Firstly, a weird one - she had never heard of blackcurrants.
Izzy, who goes by the username Bellaabree on TikTok, said: "Here are things i didn't know existed until I move to the UK.
"Number one - blackcurrants, I had never heard of the fruit and had never tasted the flavour until I came to the UK."
Incredible scenes. Then, she revealed that the technological innovation known as the electric kettle is actually not so common across the pond.
She explained: "Number two - electric kettles. I'd obviously known what a kettle was, we have those in the US that we put on the stove, but I didn't know they made them in electric form."
The British really are trailblazers when it comes to a brew.
She then took aim at a national icon, and I have to say I agree with her here.
Izzy continued: "Number three, mushy peas. I kind of wish I didn't know these existed [insert sick noise] - sorry!"
Hey, you don't have to apologise for that one, it's completely justified.
She then gave us another insight into the fact that Europeans can make even the most childlike drinks in an alcoholic form, saying: "I'm gonna preface this by saying I didn't know these existed until before I moved to Prague, so like two years before I moved to the UK, but alcoholic ciders.

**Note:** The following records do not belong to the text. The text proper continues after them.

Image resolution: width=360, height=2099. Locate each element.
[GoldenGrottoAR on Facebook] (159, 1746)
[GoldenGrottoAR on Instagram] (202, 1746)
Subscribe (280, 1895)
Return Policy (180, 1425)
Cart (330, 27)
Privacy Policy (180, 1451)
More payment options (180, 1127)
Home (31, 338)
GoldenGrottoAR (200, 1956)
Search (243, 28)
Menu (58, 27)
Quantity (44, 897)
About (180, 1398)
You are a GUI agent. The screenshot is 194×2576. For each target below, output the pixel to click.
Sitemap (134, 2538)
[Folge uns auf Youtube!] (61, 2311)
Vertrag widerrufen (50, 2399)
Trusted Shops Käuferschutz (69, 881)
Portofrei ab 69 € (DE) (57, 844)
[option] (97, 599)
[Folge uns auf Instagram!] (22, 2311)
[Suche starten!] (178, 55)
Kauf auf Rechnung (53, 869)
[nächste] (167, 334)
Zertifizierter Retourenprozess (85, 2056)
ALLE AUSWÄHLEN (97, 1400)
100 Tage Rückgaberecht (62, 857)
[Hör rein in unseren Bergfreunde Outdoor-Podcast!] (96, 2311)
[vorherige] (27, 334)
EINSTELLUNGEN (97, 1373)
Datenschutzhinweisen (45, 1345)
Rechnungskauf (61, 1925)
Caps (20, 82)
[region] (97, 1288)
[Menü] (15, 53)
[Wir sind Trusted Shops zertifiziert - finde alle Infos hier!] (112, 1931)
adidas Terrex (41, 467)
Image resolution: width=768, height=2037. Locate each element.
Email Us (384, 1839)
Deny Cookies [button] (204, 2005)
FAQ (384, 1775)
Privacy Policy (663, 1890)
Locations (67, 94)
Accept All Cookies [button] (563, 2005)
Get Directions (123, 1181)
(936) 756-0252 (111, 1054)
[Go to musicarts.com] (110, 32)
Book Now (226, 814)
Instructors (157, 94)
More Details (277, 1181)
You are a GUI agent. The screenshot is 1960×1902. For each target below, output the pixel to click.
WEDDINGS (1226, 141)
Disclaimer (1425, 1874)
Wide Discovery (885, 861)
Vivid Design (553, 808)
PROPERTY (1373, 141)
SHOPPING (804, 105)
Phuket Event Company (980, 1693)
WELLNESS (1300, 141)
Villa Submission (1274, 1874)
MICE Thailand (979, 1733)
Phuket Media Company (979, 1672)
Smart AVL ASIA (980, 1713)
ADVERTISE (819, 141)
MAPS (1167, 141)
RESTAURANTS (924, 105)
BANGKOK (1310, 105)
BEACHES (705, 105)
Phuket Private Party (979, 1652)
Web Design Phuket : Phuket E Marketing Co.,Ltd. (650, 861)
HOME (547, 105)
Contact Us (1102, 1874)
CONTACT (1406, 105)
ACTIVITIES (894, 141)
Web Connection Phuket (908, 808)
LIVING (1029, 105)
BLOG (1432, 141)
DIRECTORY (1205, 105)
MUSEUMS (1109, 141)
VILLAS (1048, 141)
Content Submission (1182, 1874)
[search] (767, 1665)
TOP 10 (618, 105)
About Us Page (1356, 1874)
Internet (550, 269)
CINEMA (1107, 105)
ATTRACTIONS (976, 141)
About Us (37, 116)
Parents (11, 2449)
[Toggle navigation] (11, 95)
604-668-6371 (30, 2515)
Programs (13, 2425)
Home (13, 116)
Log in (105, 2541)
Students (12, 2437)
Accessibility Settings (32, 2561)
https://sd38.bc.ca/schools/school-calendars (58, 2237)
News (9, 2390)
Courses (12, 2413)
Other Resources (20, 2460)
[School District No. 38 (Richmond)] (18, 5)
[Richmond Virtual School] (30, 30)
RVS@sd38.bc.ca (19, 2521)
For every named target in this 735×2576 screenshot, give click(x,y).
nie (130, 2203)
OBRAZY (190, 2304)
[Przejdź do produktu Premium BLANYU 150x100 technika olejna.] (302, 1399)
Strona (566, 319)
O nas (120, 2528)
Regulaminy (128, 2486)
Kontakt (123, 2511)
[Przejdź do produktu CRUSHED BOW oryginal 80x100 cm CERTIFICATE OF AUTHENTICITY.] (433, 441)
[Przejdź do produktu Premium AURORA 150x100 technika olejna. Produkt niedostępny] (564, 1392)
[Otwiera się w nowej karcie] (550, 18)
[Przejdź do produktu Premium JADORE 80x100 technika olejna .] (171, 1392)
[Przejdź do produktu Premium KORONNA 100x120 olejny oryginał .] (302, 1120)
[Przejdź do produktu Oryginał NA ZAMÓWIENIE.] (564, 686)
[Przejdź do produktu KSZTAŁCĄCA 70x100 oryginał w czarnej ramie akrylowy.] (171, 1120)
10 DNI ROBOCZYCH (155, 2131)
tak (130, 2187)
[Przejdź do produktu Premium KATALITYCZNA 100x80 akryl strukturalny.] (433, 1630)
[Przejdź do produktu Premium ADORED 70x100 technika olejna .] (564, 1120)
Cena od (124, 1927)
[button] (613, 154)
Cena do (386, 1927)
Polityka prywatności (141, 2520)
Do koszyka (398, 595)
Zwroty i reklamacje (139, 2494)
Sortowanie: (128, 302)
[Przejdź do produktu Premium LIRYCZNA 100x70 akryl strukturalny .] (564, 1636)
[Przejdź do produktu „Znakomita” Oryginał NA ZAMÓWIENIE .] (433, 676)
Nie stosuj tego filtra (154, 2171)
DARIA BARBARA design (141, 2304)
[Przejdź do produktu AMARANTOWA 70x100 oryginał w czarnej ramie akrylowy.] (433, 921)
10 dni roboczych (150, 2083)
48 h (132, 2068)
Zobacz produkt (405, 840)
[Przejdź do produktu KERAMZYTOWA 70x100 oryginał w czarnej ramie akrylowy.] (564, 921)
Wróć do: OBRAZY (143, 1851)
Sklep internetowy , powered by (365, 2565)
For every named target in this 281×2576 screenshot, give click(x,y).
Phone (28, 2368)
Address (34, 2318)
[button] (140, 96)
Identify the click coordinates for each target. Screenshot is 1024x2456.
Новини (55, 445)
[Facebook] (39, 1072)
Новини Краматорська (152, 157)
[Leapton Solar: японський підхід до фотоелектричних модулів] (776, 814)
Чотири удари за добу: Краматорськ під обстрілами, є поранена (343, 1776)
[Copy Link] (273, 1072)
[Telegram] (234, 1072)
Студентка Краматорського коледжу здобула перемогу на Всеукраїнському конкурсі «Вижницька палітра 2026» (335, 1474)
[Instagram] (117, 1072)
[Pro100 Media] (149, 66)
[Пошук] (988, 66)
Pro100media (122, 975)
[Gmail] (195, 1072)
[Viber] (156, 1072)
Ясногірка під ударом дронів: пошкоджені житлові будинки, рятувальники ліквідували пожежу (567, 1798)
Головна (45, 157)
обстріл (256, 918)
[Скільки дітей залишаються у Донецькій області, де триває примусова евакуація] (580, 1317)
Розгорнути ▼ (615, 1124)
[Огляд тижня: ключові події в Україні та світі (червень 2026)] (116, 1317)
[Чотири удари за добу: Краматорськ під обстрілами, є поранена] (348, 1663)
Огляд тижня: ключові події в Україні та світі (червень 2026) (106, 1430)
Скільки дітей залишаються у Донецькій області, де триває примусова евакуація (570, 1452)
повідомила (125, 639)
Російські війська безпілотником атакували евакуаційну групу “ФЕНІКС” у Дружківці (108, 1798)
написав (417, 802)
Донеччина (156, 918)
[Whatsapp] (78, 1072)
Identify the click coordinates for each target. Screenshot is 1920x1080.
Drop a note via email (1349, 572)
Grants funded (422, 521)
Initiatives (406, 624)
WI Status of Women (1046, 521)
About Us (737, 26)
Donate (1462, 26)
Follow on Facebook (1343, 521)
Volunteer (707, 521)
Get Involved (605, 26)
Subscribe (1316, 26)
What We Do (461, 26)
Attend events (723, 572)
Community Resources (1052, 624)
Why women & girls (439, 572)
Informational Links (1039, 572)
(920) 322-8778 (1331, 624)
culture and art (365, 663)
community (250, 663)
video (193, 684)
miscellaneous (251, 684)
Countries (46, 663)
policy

"We just have non-alcoholic apple cider in the US."
Well, that sounds much less fun.
If you're from the UK, you probably will find her next bombshell quite shocking.
Izzy said: "Putting x's or kisses or whatever you want to call it at the end of text messages.
"I had never really texted a person from the UK until my boyfriend and that's where I learned about it."
Come to think of it, where on earth did that actually come from?!
And then, Izzy reveals she didn't know about the common usage of a very unspectacular word.
She added: "And lastly, people actually say the word fortnight?
"I'm going to be honest, I really thought that's something they said in like the 1800s, I did not know it was still in use."
The cultural differences with our transatlantic friends will never cease to amaze.